This post began as a feature on the underrated, yet highly influential Davey Graham. I was blown away when I acquired his 1964 album Folk, Blues, & Beyond, and first heard his amazing rendition of “She Moved Through The Fair”. I’ve been into the British Folkies since way before breakfast, and I’d heard of him, but never ran across any of his records. I forget which of my favorite blogs first clued me in, but suddenly my whole understanding of the late ’60’s folk thing shifted. The raga break in Fairport Convention’s “Nottamun Town” didn’t seem so brilliantly original. That eastern flavor is Davey Graham’s contribution. He developed the DADGAD tuning in order to play oud music on his guitar while travelling through Morocco. It’s also a sitar tuning.
Anyway “She Moved Through The Fair” sounded very familiar. That’s because Jimmy Page, while a Yardbird, appropriated it, retitled it as “White Summer”, and has performed it as a showpiece and signature song without ever crediting Graham for the arrangement or the tuning making it possible.
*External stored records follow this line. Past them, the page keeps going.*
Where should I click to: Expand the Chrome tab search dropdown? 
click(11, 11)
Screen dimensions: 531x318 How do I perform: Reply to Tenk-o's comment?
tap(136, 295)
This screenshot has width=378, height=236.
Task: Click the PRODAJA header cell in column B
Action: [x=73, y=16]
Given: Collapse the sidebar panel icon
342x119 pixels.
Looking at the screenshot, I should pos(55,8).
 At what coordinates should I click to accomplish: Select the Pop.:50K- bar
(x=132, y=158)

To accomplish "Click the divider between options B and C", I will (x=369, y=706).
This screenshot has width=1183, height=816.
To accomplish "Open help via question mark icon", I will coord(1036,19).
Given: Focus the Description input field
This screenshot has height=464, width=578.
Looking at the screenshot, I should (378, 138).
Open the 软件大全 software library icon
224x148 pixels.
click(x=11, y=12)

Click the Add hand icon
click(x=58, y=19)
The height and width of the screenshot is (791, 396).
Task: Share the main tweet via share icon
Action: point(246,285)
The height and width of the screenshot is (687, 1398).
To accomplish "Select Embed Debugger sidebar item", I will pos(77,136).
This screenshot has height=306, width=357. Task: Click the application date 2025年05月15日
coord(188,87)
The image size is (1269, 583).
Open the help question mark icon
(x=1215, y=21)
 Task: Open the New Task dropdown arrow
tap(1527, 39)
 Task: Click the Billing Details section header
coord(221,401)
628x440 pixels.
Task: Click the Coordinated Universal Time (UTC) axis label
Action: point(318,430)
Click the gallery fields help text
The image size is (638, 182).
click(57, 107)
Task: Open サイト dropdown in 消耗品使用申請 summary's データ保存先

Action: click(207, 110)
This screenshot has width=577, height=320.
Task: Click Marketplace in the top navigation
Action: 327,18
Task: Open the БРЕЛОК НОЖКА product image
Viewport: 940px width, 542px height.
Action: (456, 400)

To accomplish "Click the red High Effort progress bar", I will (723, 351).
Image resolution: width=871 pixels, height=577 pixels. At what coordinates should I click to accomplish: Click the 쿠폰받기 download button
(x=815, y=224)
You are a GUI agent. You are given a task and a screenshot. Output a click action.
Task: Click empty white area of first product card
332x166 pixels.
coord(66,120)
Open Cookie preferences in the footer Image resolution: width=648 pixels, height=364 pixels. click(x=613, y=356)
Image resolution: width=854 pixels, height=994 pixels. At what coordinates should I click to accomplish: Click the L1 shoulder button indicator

I bought “Hammer Of The Gods” for $2 at a flea market in Woodstock last weekend, and according to it’s author, after touring Australia with the Yardbirds,
“Jimmy flew on to India, where he wanted to hear Carnatic Music. He arrived alone, in Bombay on the Arabian Sea at three in the morning with a duffel bag over his shoulder, and spent days in the streets, listening to itinerant musicians.”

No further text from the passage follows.